Psalms 42 and 43 were originally one compostion. The beautiful poetic style is the same in both, as is the subject matter. It appears from the title that the poem was written by a leading member of the Levitical musical guild (43:4) from the Kohathite division of the sons of Korah (1 Chronicles 6:31-37). No doubt the psalmist was a captive of an ungodly nation (42:9b; 43:1) and may have been en route to a foreign country when he penned these words.
He finds himself far from Jerusalem, northeast by the headwaters of the Jordan on the slopes of Mount Hermon (42:6), along the caravan route between Syria and the far east. His strongest desire is to commune with God. He needs this as much as he needs water to live, for God is his fountain —his source of life (cf. Jer. 2:13; Psalm 63:1; 84:2; John 4:14; 6:35). He longs to go once again to Jerusalem and worship the Lord "with the voice of joy and praise" (42:4b); but since he could not, he was extremely sorrowful. As he sees and hears the rapids of the Jordan, he feels waves of grief coming over him (42:7).

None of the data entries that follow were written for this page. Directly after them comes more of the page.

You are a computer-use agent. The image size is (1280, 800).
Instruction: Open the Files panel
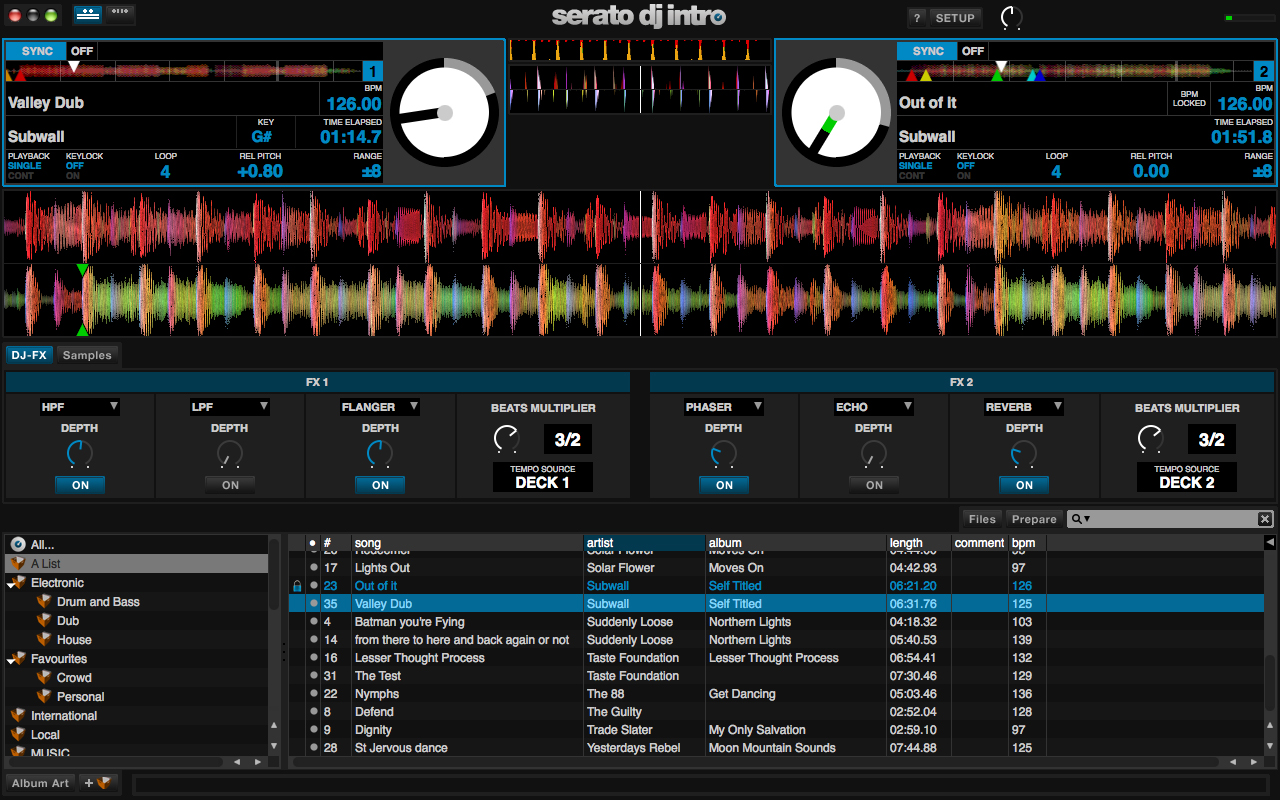[982, 519]
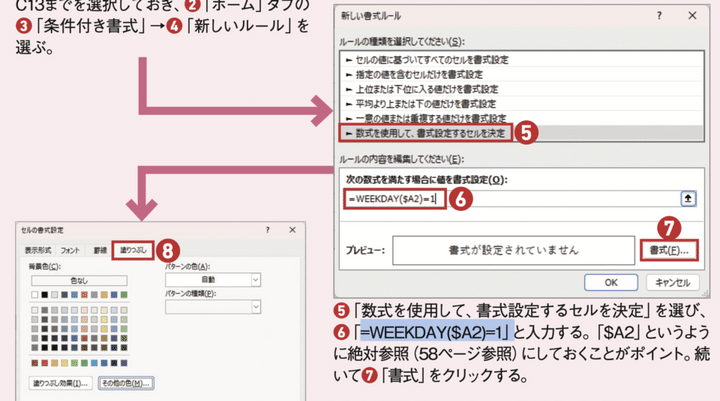Select rule type 数式を使用して、書式設定するセルを決定
Viewport: 720px width, 401px height.
[x=426, y=132]
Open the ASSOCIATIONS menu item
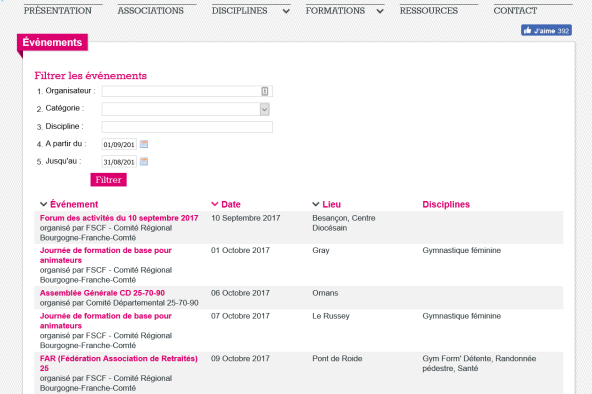592x394 pixels. (x=151, y=11)
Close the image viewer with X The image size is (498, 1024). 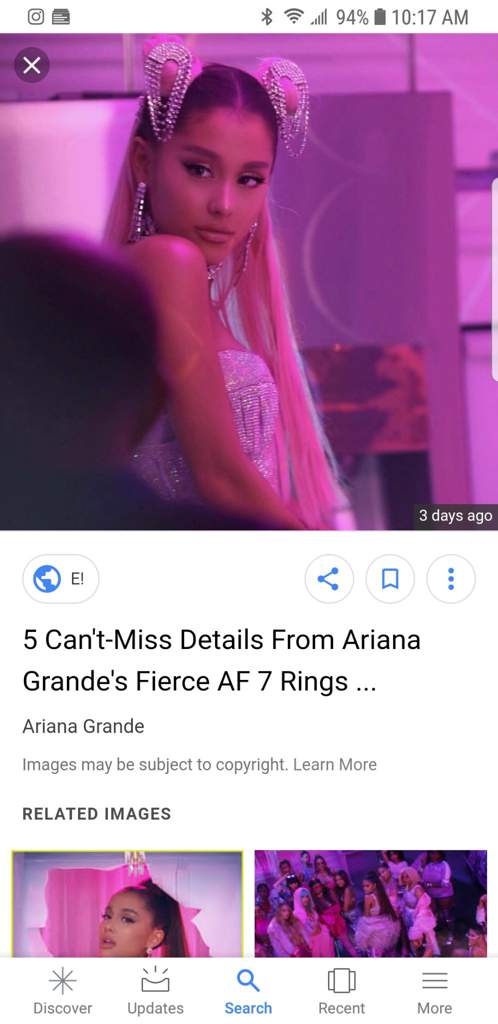pyautogui.click(x=31, y=65)
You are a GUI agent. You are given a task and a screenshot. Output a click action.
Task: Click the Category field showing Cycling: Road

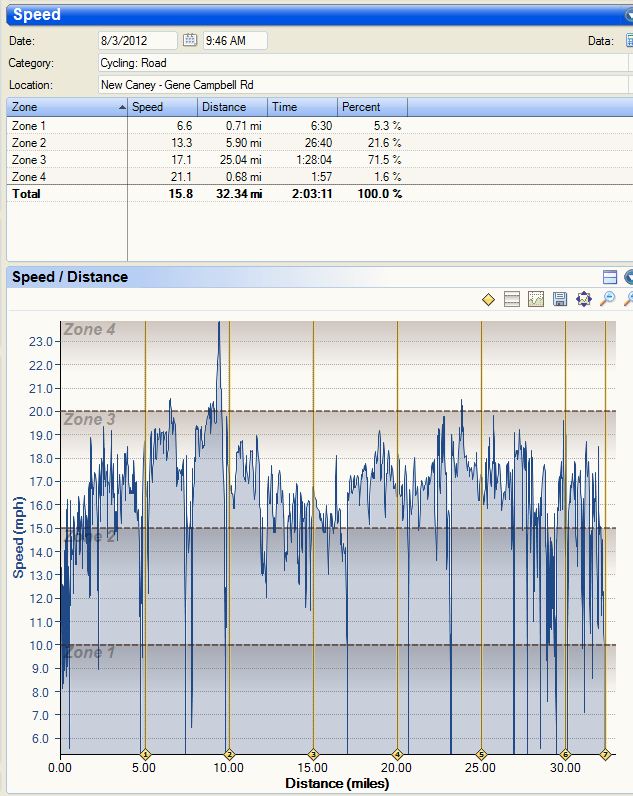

His enemies constantly taunt him regarding the seeming indifference of his God: "Where is your God?" (42:3b, lOb). Surely he retorted that His God would deliver him, but questions flooded his mind and he was greatly distressed. Had God forgotten him and cast him off? (42:9; 43:2). In his heart he knew that God was still watching over him and that God would still give him a song to sing (42:8). With faith he declared that there was still hope and he would one day lift his voice in praise to God again in the tabernacle on His holy hill (42:5, 11; 43:5). He turns from despair to hope, from doubt to assurance, and from confusion to a resolution of strong faith. He prayed that God's light and truth would lead him back to the Lord's presence (43:3). The Light and truth of God have been personified in Jesus Christ, and He is the One to lead us into the presence of God (John 1:4-5, 9, 17).
Psalm 44 is another psalm ascribed to the sons of Korah. The psalmist writes of a disturbing military defeat and a captivity of his people. The historical occasion this psalm addresses is unknown. The psalmist complains bitterly to the Lord that there was no justification for Him to allow such a thing to happen. He claims that Israel/Judah had remained faithful in following the Lord, and so the psalmist is confused and upset that God allowed such a calamity to overtake them. In the past, God had always fought for them and saved them (44:4-7). If they had turned to idolatry, then the psalmist says such a thing would be understandable and even expected, but they did not; they were faithful to the Lord. Why then had this terrible calamity come upon them?
The psalmist, like any other person, could not understand the ways of God, but we know that the Lord has a purpose in whatever He allows to happen to His children, and it is for their ultimate good, although to them it may not seem so at the time. The situation described is in effect asking, "Why do the righteous suffer?" At that time, they did not have the fuller revelation of God which teaches us that it is not unusual for the godly to suffer (Matt. 5:11; Johnl5:20, 25; Acts 14:22; Rom. 8:36; 2 Tim. 3:12). Trials are a means God uses to refine His people. Their suffering and exile would sift them like wheat. Those who are truly committed to the Lord will remain faithful to Him, and those who are not will be caught up in the idolatry of the surrounding nations and be blown away like chaff in the wind. Thereby, God is reserving a faithful remnant for Himself.
The psalmist was in turmoil and confusion about the whole situation, but he still had the faith and sense to call upon God, for truly the Lord is merciful and hears the prayers of His people.